(RECORDED DATA)

Content starts

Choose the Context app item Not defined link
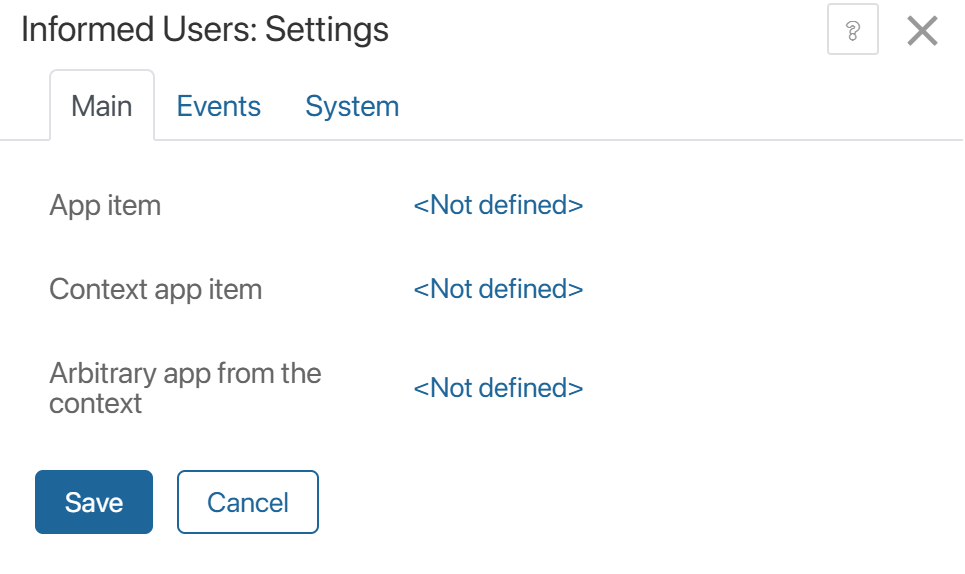 coord(498,289)
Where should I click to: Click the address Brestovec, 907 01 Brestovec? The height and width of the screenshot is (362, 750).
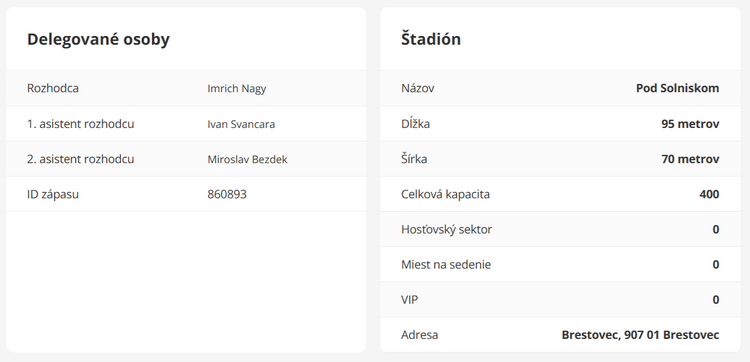tap(640, 335)
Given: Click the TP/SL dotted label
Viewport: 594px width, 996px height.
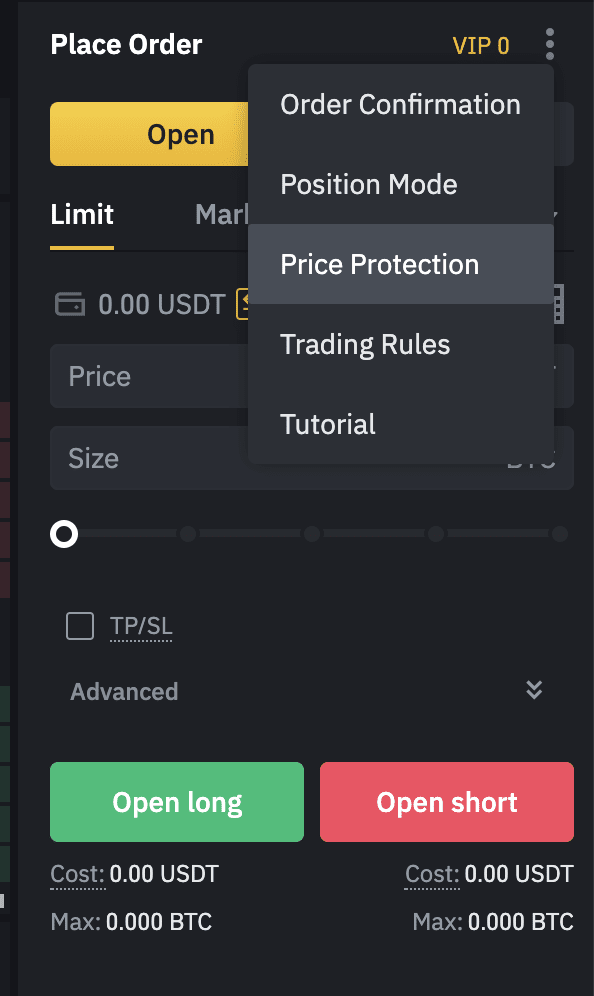Looking at the screenshot, I should 141,626.
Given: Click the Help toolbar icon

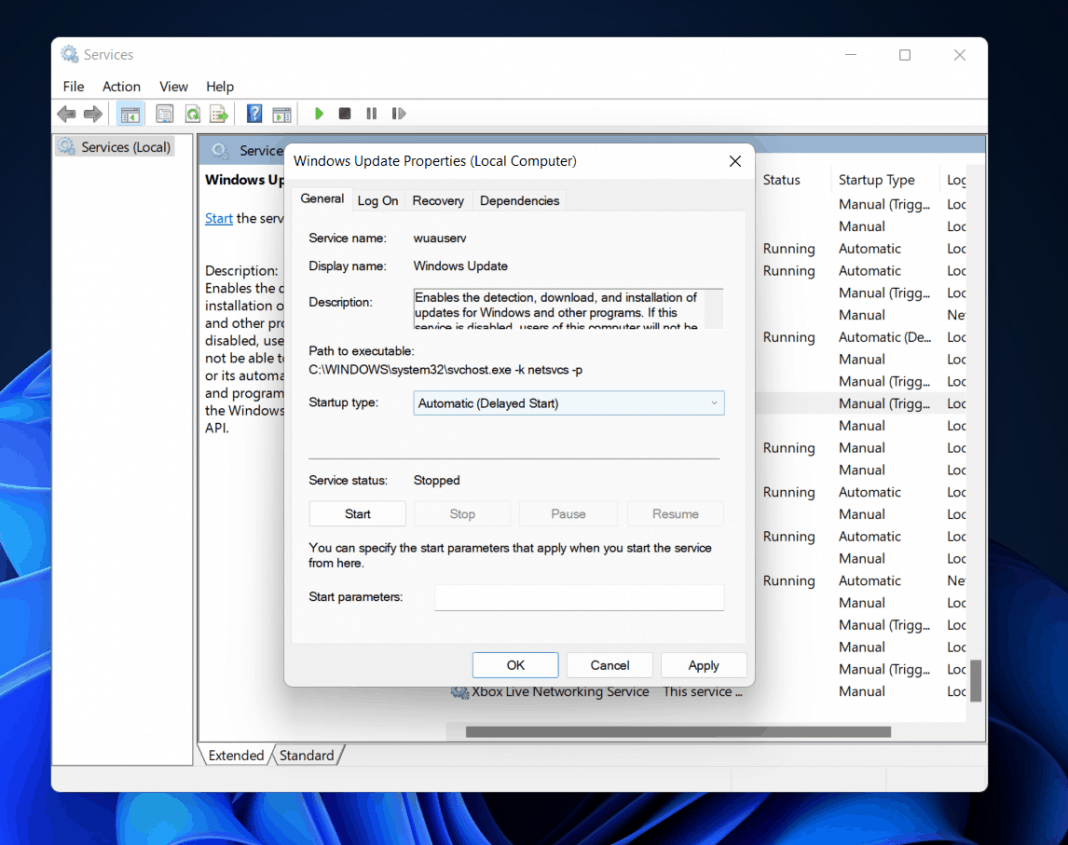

Content ends

(PROBLEM STATEMENT)
An exact copy of the entries above, with no pictures, is the required answer.

(ANSWER SECTION)
Choose the Context app item Not defined link
 coord(498,289)
Where should I click to: Click the address Brestovec, 907 01 Brestovec? The height and width of the screenshot is (362, 750).
tap(640, 335)
Given: Click the TP/SL dotted label
Viewport: 594px width, 996px height.
Looking at the screenshot, I should 141,626.
Given: Click the Help toolbar icon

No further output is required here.